We next wanted to isolate a single proliferative compartment within the hair follicle to examine the specific effects of deleting NuMA’s MTBD. Matrix cells are rapidly dividing and give rise to several distinct lineages, making them ideal candidates for utilizing spindle orientation. While bulge and ORS cells are contiguous with the interfollicular basal layer and express keratin 14, matrix cells are keratin 14-negative. Using previously generated mice in which NuMA-GFP is expressed under the control of the keratin 14 promoter (Poulson and Lechler, 2010), we could rescue NuMA expression in the bulge and ORS (in Krt14-Cre;NuMA-MTBDfl/fl mice), resulting in mice with a matrix-specific MTBD deletion that we will refer to as 'matrixΔMTBD' (Figure 6D). Krt14-NuMA-GFP expression was sufficient to fully rescue the neonatal lethality caused by embryonic loss of NuMA’s MTBD (Figure 6E). However, these mice displayed severe hair growth defects, indicating a critical role for NuMA’s MTBD in matrix cells (Figure 6F). The small tufts of backskin hair present at early stages in matrixΔMTBD mice was lost during subsequent hair cycles (Figure 6—figure supplement 1). While these findings implicate spindle orientation in matrix function, they do not rule out the possibility that NuMA’s MTBD plays a critical role within other hair cell types as well.

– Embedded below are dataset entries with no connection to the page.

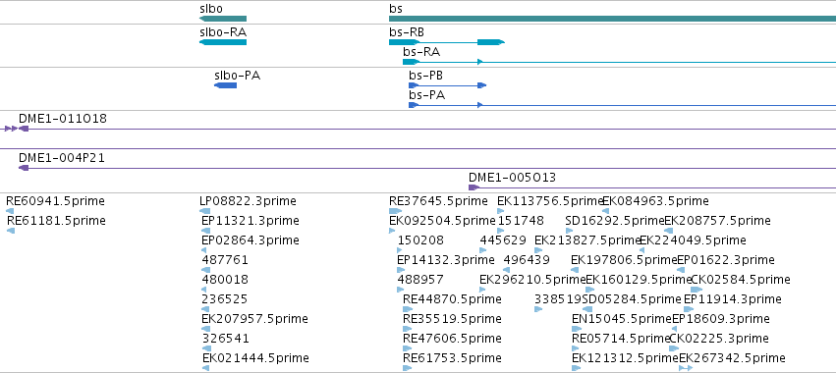The height and width of the screenshot is (373, 836).
Task: Open the bs-RA transcript label
Action: [x=421, y=52]
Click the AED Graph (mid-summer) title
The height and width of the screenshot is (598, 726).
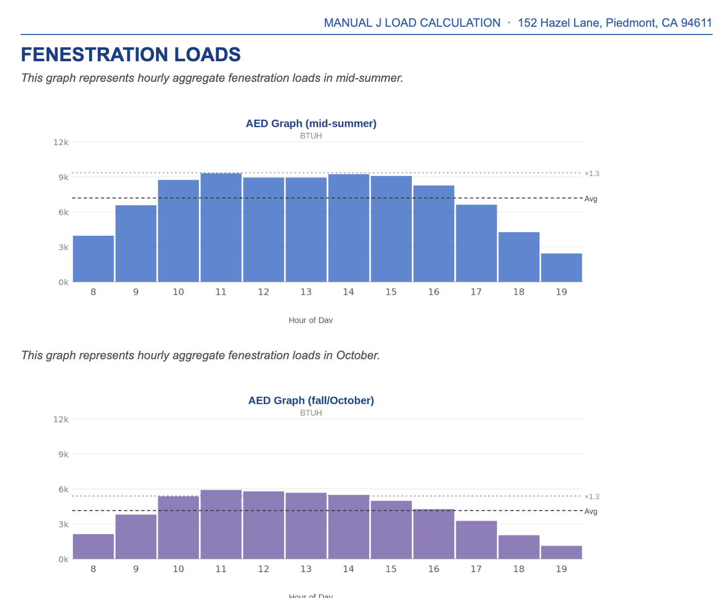point(311,124)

To determine whether spindle orientation was disrupted in matrixΔMTBD mice, we analyzed cryosections from P2 control and mutant follicular epidermis before overt changes in follicle architecture became apparent. Spindle orientation was quantitated similar to that in the embryonic epidermis by measuring the angle formed by the anaphase spindle relative to the underlying basement membrane (Figure 6—figure supplement 2). Compared with controls, the spindles of matrix cells lacking NuMA’s MTBD exhibited a randomization of orientations (similar to the orientation pattern seen in knockout interfollicular epidermis), demonstrating that the MTBD is critical for robust spindle positioning within this cellular compartment (Figure 6G,H).

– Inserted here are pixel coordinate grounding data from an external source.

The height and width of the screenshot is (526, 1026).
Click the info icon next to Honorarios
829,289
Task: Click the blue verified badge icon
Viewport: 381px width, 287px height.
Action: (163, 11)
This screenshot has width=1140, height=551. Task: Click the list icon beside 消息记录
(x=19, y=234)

To determine the impact of this defective spindle orientation, we examined markers of the distinct cell lineages of the hair follicle. Keratins 5 and 6 mark the ORS and companion layer of the hair follicle, respectively, and demonstrated similar staining patterns in control and mutant follicles. Additionally, the matrix marker P-cadherin showed normal staining in both control and mutants, indicating that the matrix population was properly specified (Figure 6I–N). In contrast, AE13 and GATA3, which mark the hair shaft and inner root sheath (IRS) cells (all matrix descendants), respectively, were decreased and/or disorganized in the mutant follicles (Figure 6O–R). Therefore, robust spindle orientation is necessary for the proper differentiation of matrix progeny.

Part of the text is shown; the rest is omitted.